If I add a breakpoint in the loop, I can see the correct values are assigned to each variable but for some reason the formattedList returned is always 0 entries and I cannot figure out why.

Commented out is the original foreach loop that works just fine but is slooooow

--- EDIT --- THis is how I am calling this code from the parent method

   log.LogInformation($"Starting creation of DocumentList for BulkImport at: {DateTime.Now}");

   var documentsToImportInBatch = await FetchDocumentsAndBuildList(brand);

   log.LogInformation($"BulkExecutor DocumentList has: {documentsToImportInBatch.Count} entries, created at: {DateTime.Now}");


  • The problem here is that Parallel.ForEach doesn't understand that each call to your lambda returning a Task needs to be awaited before the ForEach can be considered complete.

    As a result, the continuation after the await isn't invoked before your function exits, and this is why formattedList has zero elements in it.
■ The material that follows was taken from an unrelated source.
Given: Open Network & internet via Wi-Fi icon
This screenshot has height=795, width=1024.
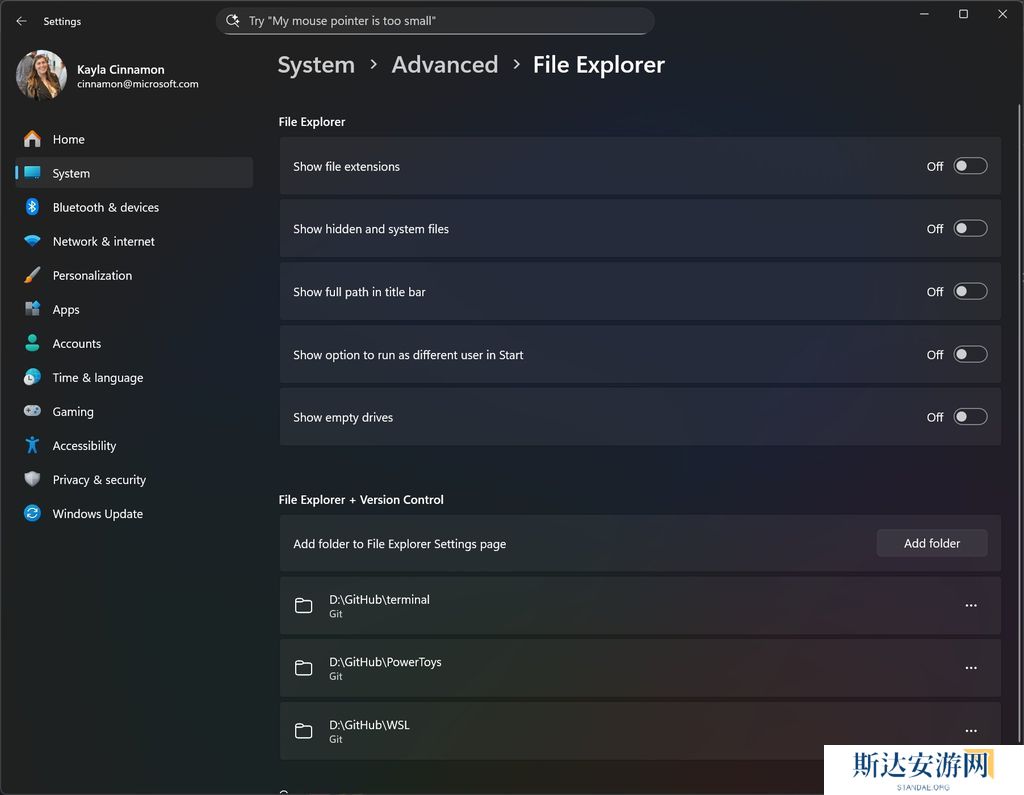Looking at the screenshot, I should [x=32, y=241].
    You can easily prove this with a code sample such as:

    Parallel.ForEach(Enumerable.Range(0, 100), async singleDocument => await Task.Delay(9999));

    Done will be printed almost immediately.
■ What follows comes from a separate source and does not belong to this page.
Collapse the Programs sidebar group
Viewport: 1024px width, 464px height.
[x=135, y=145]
    For I/O bound parallelism, you could instead use Task.WhenAll to parallelize your async webscraping calls

    var myDocuments = await query.ExecuteNextAsync<Document>();
    var myScrapingTasks = myDocuments.Select(async singleDocument =>
           // ... all of your web scraping code here
           // return the amended (mutated) document
           return JsonConvert.SerializeObject(singleDocument);
    var results = await Task.WhenAll(myScrapingTasks);

    w.r.t MaxDegreeOfParallelism, if you find that you need to throttle the number of concurrent scraping calls, easiest would be to group the incoming documents into manageable chunks and processing the smaller chunks at a time - the Select(x, i) overload and GroupBy work wonders.